Julie Hanson of Scott County said deputy registrars are still unable to complete some basic transactions, including specialty license plate transfers.

"I feel that I've apologized to my customers more in the last five months for our slowdowns, outages, the inability to assist them, more than I have in my adult life," she said.

Car dealers are also complaining about the system and the title processing backlog they've been struggling with since its launch.

Scott Lambert, president of the Minnesota Auto Dealers Association, said transactions that used to be easy are now hard, and customers are unhappy. Lambert said the system is flawed and needs reworking.

"It's a tapestry of workarounds, temporary fixes and patches," Lambert said. "Our problems frankly seem to be getting worse, not better."

State officials have worked eight years and spent more than $90 million on MNLARS.

The system went through extensive testing before its July launch, said Tom Baden, commissioner of Minnesota IT Services. But in hindsight, Baden said he should have spent more time reviewing those test results.

Baden said he thinks they've turned the corner on performance issues with MNLARS, adding that work continues. Baden remained vague when pressed by lawmakers on when the fix would be complete.

"The original plan for the project was to put out a minimally viable product. We have to get that product viable," he said.

Sen. Scott Newman, R-Hutchinson, the committee chair, kept pressing. But he never got the specifics he was looking for.
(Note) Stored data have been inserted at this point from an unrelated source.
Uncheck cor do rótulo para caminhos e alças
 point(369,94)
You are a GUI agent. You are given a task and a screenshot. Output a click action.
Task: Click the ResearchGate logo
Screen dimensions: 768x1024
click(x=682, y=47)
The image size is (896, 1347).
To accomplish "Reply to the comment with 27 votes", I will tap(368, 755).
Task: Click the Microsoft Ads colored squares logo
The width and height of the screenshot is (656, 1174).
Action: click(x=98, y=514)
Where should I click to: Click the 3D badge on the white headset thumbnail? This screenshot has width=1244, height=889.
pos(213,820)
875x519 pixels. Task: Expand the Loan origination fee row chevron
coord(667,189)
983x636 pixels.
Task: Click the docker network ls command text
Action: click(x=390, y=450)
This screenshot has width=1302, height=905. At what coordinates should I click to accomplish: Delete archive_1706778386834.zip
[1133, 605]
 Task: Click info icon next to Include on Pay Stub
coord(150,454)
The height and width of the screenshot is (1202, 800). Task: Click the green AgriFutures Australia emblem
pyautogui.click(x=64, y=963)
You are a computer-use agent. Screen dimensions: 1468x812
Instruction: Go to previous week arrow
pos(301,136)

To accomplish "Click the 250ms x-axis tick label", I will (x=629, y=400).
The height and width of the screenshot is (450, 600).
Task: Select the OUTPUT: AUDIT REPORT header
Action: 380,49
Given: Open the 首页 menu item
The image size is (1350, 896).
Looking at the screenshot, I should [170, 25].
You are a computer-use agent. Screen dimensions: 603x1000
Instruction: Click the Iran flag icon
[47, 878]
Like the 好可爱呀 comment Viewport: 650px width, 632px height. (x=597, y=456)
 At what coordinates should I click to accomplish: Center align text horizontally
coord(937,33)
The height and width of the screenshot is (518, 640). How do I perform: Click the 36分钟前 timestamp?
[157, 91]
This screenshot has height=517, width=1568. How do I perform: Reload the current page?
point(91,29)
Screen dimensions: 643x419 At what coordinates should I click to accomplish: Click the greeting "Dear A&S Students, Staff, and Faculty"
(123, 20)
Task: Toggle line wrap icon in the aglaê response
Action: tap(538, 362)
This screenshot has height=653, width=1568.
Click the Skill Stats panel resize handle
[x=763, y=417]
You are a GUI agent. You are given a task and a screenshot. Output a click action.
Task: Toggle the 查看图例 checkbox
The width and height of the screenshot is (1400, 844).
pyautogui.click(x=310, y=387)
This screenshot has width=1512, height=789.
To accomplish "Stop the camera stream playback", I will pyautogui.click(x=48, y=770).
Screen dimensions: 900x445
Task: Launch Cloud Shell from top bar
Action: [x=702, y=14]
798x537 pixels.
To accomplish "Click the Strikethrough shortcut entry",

Newman stressed that the system must be fixed.

"I am not here throwing political bombs. I am reacting to my constituents and I'm reacting to what the public has had to say about the rollout of this system," Newman said.

The next phase of the MNLARS rollout will include the processing of drivers' licenses. New security standards are needed next year to make those licenses compliant with the federal Real ID law.

Baden said he believes the state will meet the deadline. He said negotiations are underway with an outside vendor to take on the Real ID functions of MNLARS, allowing current staff to focus on improving the other areas of the system.

But given the current problems, many lawmakers are concerned about making the state's October 2018 deadline for Real ID.

"That is a big, big, big, big issue that if we're not ready for, we're not going to have time to fix it," said Sen. Melisa Fanzen, DFL-Edina. "It's a federal compliance issue."